Title:VaxiJen Dataset of Bacterial Immunogens: An Update
VOLUME: 15 ISSUE: 5
Author(s):Nevena Zaharieva, Ivawn Dimitrov, Darren R. Flower and Irini Doytchinova*
Affiliation:Faculty of Pharmacy, Medical University of Sofia, Sofia, Faculty of Pharmacy, Medical University of Sofia, Sofia, School of Life and Health Sciences, Aston University, Birmingham, Faculty of Pharmacy, Medical University of Sofia, Sofia
Keywords:Immunogenicity prediction, dataset, bacterial immunogen, VaxiJen, FASTA, epitopes.
Abstract:Background: Identifying immunogenic proteins is the first stage in vaccine design and development.
VaxiJen is the most widely used and highly cited server for immunogenicity prediction. As the developers
of VaxiJen, we are obliged to update and improve it regularly. Here, we present an updated dataset
of bacterial immunogens containing 317 experimentally proven immunogenic proteins of bacterial origin,
of which 60% have been reported during the last 10 years.

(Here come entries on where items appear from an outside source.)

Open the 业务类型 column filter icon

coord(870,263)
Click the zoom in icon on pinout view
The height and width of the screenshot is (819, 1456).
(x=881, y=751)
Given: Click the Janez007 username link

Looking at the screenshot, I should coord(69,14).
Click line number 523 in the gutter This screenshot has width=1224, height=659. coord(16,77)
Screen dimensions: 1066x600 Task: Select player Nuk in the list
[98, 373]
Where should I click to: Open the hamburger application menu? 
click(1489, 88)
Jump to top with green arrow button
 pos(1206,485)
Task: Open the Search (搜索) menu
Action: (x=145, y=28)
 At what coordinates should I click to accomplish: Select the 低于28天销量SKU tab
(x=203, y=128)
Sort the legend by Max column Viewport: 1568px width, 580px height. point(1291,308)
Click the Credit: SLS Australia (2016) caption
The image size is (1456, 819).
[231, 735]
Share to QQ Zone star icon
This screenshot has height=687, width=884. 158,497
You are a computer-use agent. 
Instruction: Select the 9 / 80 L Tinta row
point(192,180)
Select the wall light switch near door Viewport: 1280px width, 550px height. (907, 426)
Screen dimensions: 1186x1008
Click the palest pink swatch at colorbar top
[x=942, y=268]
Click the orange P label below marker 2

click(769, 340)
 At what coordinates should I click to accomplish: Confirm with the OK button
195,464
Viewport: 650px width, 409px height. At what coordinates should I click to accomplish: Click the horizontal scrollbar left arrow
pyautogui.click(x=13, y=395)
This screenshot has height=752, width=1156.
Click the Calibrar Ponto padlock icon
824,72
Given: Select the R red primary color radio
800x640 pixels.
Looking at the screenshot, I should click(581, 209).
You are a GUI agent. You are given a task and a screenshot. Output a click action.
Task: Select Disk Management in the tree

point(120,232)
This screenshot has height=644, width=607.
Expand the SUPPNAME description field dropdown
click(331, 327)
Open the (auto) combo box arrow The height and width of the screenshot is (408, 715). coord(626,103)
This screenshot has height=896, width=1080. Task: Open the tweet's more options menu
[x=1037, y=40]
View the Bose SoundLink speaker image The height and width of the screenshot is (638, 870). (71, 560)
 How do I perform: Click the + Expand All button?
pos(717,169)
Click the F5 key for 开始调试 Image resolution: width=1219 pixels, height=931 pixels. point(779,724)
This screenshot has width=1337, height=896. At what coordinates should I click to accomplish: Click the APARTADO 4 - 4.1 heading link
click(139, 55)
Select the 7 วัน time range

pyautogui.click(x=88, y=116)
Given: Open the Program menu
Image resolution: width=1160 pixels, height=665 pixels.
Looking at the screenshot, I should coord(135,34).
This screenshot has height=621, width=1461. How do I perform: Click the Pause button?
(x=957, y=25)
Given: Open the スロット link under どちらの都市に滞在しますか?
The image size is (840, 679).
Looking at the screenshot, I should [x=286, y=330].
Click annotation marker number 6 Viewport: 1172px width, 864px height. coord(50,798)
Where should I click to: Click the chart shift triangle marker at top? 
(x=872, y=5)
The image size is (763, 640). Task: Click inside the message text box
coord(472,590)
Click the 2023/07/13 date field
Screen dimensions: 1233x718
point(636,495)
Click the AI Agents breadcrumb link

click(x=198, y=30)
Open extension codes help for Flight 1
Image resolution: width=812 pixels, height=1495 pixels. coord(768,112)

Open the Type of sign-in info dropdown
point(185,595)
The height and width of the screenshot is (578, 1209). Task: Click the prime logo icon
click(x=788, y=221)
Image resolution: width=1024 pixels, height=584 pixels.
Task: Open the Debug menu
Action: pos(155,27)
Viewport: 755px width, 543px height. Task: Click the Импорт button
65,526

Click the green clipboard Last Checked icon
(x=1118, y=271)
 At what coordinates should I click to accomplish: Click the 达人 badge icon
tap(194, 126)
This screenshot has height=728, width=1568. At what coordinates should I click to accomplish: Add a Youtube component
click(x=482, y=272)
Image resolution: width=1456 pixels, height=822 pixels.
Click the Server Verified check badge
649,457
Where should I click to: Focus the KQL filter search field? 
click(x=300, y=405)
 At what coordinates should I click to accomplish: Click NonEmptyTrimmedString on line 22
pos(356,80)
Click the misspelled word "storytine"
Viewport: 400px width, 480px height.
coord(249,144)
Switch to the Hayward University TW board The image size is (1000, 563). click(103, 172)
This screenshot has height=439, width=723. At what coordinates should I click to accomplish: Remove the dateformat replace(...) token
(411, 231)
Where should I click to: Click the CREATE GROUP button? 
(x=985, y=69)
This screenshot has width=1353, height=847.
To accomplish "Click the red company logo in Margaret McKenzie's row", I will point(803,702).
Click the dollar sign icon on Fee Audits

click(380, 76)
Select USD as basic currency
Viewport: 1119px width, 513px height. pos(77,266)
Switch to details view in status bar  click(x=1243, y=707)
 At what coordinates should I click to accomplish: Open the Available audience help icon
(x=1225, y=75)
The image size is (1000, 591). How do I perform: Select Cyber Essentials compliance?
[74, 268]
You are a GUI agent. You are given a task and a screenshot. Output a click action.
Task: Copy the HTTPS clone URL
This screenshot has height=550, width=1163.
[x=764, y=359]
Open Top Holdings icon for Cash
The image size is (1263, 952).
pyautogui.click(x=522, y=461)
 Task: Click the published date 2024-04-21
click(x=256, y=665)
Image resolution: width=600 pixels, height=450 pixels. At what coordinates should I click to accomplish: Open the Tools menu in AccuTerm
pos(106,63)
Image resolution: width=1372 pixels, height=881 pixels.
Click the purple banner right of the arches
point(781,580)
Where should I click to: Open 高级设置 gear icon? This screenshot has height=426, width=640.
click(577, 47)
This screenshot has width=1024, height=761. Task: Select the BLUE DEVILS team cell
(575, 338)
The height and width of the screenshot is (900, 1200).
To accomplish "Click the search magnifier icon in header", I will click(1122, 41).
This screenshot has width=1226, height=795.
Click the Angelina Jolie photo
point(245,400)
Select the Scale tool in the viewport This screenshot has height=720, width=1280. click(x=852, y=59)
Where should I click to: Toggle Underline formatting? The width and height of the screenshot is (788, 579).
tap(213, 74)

Methods: PubMed was searched for papers containing data for novel immunogenic proteins tested on humans
till March 2017. Corresponding protein sequences were collected from NCBI and UniProtKB. The
set was curated manually for multiple protein fragments, isoforms, and duplicates.
Results: The final curated dataset consists of 306 immunogenic proteins tested on humans derived from 47
bacterial microorganisms. Certain proteins have several isoforms. All were considered, and the total protein sequences
in the set are 317. The updated set contains 206 new immunogens, compared to the previous VaxiJen
bacterial dataset. The average number of immunogens per species is 6.7. The set also contains 12 fusion proteins
and 41 peptide fragments and epitopes. The dataset includes the names of bacterial microorganisms, protein
names, and protein sequences in FASTA format.
Conclusion: Currently, the updated VaxiJen bacterial dataset is the best known manually-curated compilation
of bacterial immunogens. It is freely available at http://www.ddg-pharmfac.net/vaxi
jen/dataset. It can easily be downloaded, searched, and processed. When combined with an appropriate
negative dataset, this update could also serve as a training set, allowing enhanced prediction of the potential
immunogenicity of unknown protein sequences.